§ **Aim of the task**: A complete, word-for-word restatement of the entries is needed.

BEGIN Data to use

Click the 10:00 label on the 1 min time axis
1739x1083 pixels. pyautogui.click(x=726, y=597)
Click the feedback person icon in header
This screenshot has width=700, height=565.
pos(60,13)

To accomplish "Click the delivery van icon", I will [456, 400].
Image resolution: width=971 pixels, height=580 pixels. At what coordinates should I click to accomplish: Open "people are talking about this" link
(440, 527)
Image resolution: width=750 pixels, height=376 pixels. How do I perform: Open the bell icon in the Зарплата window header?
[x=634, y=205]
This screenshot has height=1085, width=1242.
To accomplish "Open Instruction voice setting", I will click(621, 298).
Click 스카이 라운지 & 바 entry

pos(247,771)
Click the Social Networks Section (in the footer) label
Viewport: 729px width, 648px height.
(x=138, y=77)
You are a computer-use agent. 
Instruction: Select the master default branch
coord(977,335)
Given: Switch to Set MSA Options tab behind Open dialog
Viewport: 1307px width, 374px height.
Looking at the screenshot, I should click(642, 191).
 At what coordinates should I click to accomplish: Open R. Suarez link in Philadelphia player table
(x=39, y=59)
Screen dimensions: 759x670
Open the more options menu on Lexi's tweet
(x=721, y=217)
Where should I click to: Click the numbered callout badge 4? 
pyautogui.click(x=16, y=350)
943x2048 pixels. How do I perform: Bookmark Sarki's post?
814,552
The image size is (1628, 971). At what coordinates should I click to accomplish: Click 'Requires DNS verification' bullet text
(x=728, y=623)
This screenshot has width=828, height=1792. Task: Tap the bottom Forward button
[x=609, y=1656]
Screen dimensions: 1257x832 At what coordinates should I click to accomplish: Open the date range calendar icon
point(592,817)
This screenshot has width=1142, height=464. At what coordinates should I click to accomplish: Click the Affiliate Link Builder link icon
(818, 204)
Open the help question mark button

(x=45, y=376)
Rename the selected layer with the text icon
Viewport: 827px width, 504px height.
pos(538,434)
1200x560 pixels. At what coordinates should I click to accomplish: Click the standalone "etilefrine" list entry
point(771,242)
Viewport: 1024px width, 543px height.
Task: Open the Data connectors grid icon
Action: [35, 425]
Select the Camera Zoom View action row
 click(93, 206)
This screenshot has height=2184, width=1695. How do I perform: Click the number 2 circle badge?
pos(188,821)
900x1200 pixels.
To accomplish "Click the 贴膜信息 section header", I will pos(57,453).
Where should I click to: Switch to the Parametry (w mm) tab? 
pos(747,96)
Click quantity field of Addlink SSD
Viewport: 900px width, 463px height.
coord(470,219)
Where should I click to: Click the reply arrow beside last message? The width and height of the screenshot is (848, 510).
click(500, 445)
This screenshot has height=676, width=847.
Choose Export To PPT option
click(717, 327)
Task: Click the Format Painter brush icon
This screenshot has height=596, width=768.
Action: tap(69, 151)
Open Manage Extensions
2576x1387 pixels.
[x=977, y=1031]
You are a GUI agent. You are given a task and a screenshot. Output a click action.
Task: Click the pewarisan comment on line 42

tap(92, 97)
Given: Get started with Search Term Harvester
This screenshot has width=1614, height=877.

END Data to use

§ **Solved problem**:
Click the 10:00 label on the 1 min time axis
1739x1083 pixels. pyautogui.click(x=726, y=597)
Click the feedback person icon in header
This screenshot has width=700, height=565.
pos(60,13)

To accomplish "Click the delivery van icon", I will [456, 400].
Image resolution: width=971 pixels, height=580 pixels. At what coordinates should I click to accomplish: Open "people are talking about this" link
(440, 527)
Image resolution: width=750 pixels, height=376 pixels. How do I perform: Open the bell icon in the Зарплата window header?
[x=634, y=205]
This screenshot has height=1085, width=1242.
To accomplish "Open Instruction voice setting", I will click(621, 298).
Click 스카이 라운지 & 바 entry

pos(247,771)
Click the Social Networks Section (in the footer) label
Viewport: 729px width, 648px height.
(x=138, y=77)
You are a computer-use agent. 
Instruction: Select the master default branch
coord(977,335)
Given: Switch to Set MSA Options tab behind Open dialog
Viewport: 1307px width, 374px height.
Looking at the screenshot, I should click(642, 191).
 At what coordinates should I click to accomplish: Open R. Suarez link in Philadelphia player table
(x=39, y=59)
Screen dimensions: 759x670
Open the more options menu on Lexi's tweet
(x=721, y=217)
Where should I click to: Click the numbered callout badge 4? 
pyautogui.click(x=16, y=350)
943x2048 pixels. How do I perform: Bookmark Sarki's post?
814,552
The image size is (1628, 971). At what coordinates should I click to accomplish: Click 'Requires DNS verification' bullet text
(x=728, y=623)
This screenshot has width=828, height=1792. Task: Tap the bottom Forward button
[x=609, y=1656]
Screen dimensions: 1257x832 At what coordinates should I click to accomplish: Open the date range calendar icon
point(592,817)
This screenshot has width=1142, height=464. At what coordinates should I click to accomplish: Click the Affiliate Link Builder link icon
(818, 204)
Open the help question mark button

(x=45, y=376)
Rename the selected layer with the text icon
Viewport: 827px width, 504px height.
pos(538,434)
1200x560 pixels. At what coordinates should I click to accomplish: Click the standalone "etilefrine" list entry
point(771,242)
Viewport: 1024px width, 543px height.
Task: Open the Data connectors grid icon
Action: [35, 425]
Select the Camera Zoom View action row
 click(93, 206)
This screenshot has height=2184, width=1695. How do I perform: Click the number 2 circle badge?
pos(188,821)
900x1200 pixels.
To accomplish "Click the 贴膜信息 section header", I will pos(57,453).
Where should I click to: Switch to the Parametry (w mm) tab? 
pos(747,96)
Click quantity field of Addlink SSD
Viewport: 900px width, 463px height.
coord(470,219)
Where should I click to: Click the reply arrow beside last message? The width and height of the screenshot is (848, 510).
click(500, 445)
This screenshot has height=676, width=847.
Choose Export To PPT option
click(717, 327)
Task: Click the Format Painter brush icon
This screenshot has height=596, width=768.
Action: tap(69, 151)
Open Manage Extensions
2576x1387 pixels.
[x=977, y=1031]
You are a GUI agent. You are given a task and a screenshot. Output a click action.
Task: Click the pewarisan comment on line 42

tap(92, 97)
Given: Get started with Search Term Harvester
This screenshot has width=1614, height=877.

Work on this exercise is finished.